_WHAT IS REQUIRED:_ From the entries that follow, report every line in which "Uncheck" occurs.

[Stored records]
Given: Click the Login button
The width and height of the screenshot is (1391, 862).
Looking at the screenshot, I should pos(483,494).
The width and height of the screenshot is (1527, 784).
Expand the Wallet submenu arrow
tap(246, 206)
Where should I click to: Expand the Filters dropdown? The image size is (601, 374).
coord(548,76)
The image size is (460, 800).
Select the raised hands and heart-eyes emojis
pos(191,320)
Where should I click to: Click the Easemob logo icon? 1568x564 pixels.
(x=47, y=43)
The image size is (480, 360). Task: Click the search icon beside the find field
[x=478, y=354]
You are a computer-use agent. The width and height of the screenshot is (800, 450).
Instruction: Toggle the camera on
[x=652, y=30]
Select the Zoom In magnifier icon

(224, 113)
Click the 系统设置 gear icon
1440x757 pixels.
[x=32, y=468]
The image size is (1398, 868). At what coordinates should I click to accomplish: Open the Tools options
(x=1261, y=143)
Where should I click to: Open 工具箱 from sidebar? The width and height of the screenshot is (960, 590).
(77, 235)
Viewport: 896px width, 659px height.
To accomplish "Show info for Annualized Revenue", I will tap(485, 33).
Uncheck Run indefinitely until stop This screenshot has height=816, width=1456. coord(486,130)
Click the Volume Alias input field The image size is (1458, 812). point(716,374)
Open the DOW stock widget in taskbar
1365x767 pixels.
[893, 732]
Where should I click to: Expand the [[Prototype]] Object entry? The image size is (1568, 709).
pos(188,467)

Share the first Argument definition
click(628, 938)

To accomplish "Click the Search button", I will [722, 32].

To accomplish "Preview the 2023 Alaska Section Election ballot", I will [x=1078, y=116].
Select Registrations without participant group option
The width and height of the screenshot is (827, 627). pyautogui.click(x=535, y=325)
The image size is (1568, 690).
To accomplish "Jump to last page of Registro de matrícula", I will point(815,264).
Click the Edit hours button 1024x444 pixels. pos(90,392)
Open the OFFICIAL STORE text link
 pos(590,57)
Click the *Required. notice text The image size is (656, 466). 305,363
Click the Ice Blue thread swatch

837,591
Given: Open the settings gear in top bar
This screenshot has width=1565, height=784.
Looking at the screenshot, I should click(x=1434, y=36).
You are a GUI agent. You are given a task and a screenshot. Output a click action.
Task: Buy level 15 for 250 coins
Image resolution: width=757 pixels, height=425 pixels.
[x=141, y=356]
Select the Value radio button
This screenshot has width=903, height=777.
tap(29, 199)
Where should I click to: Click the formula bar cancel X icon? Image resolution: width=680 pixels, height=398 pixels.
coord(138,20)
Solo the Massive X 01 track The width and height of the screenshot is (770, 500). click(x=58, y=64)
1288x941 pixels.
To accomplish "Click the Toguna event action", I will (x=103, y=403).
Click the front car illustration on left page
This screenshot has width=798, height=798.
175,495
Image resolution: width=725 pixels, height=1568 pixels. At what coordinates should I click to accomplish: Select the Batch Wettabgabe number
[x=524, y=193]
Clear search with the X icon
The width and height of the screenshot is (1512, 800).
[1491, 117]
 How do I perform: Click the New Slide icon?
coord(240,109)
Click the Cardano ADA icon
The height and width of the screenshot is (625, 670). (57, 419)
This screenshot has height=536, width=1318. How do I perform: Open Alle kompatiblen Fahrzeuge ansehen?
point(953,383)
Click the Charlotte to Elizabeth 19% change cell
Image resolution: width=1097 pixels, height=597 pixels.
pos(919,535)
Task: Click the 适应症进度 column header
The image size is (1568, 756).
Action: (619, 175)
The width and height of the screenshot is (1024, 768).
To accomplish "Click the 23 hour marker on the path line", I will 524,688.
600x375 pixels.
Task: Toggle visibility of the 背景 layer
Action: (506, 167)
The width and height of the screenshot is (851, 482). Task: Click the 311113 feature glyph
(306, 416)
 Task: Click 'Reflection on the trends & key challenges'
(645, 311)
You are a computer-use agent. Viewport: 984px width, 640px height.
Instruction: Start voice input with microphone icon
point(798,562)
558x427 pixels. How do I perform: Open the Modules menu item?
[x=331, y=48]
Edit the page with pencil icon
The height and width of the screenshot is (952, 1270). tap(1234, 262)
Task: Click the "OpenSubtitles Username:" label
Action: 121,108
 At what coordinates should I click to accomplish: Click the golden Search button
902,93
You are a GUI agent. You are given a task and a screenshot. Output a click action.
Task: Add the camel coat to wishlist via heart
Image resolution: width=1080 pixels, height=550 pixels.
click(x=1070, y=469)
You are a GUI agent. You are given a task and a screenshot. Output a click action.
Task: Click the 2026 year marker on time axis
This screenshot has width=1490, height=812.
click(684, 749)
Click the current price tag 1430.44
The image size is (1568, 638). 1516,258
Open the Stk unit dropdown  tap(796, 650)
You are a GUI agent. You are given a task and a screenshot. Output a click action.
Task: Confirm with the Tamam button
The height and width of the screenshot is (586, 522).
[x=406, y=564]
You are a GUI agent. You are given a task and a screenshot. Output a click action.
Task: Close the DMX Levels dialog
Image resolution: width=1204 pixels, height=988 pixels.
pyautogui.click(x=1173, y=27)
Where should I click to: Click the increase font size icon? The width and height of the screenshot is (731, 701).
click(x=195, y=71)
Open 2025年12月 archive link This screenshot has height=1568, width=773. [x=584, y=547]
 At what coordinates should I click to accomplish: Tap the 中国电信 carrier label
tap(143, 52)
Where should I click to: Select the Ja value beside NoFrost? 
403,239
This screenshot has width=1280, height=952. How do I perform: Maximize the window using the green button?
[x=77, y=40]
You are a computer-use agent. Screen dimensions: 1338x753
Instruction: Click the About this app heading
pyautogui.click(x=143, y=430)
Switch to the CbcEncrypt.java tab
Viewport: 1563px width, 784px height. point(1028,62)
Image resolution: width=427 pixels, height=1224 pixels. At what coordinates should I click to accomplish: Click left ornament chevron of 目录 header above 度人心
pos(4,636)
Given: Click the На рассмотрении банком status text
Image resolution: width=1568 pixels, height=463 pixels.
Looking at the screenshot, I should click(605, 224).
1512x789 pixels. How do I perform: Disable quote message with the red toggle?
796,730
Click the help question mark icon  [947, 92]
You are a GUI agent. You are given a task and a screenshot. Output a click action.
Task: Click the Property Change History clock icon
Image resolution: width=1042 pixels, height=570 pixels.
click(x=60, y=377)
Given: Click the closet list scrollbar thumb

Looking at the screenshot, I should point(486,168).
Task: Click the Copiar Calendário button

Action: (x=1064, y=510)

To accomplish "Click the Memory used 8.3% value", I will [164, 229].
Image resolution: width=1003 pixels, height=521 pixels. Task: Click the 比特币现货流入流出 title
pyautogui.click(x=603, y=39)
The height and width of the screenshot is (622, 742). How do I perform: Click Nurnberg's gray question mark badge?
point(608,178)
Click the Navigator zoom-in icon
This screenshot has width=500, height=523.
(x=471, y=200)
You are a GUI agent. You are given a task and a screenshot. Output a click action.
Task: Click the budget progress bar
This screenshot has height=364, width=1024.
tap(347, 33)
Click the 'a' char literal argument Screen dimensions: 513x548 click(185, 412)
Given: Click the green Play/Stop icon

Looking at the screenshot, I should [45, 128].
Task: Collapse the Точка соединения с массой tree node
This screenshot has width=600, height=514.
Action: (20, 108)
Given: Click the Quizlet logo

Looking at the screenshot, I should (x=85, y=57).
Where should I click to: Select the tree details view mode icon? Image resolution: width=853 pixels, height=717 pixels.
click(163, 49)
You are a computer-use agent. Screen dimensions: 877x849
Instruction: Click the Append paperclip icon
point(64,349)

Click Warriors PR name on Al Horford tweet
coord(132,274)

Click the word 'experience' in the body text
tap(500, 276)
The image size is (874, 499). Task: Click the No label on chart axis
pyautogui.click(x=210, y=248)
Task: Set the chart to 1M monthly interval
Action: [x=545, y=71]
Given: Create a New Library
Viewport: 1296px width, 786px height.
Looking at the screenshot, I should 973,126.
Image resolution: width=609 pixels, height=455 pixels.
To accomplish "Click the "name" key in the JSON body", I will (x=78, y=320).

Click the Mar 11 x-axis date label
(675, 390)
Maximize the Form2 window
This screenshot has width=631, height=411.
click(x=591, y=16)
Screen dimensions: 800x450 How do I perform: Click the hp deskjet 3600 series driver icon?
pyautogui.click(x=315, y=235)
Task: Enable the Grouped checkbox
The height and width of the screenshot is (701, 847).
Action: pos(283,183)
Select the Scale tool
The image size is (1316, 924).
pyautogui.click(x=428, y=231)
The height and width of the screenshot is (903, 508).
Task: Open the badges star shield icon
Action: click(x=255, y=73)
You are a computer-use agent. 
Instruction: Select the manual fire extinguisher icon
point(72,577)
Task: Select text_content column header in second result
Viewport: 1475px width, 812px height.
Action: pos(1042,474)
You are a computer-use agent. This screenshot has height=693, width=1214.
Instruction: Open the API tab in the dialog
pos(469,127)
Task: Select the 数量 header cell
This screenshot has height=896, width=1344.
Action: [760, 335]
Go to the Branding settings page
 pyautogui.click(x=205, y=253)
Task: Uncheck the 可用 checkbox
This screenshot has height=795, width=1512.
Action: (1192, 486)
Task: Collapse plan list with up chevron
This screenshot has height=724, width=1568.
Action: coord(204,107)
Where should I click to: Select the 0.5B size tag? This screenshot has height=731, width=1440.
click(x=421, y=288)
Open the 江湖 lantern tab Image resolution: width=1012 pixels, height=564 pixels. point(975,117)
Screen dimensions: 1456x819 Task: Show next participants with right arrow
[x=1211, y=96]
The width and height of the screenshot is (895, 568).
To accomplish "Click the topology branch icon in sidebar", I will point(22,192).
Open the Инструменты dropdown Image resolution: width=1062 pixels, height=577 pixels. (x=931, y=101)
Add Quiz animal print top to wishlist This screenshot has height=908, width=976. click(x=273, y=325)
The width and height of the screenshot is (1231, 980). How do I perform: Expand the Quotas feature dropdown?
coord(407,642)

_RESULT FOR THIS EXERCISE:_
Uncheck Run indefinitely until stop This screenshot has height=816, width=1456. coord(486,130)
Task: Uncheck the 可用 checkbox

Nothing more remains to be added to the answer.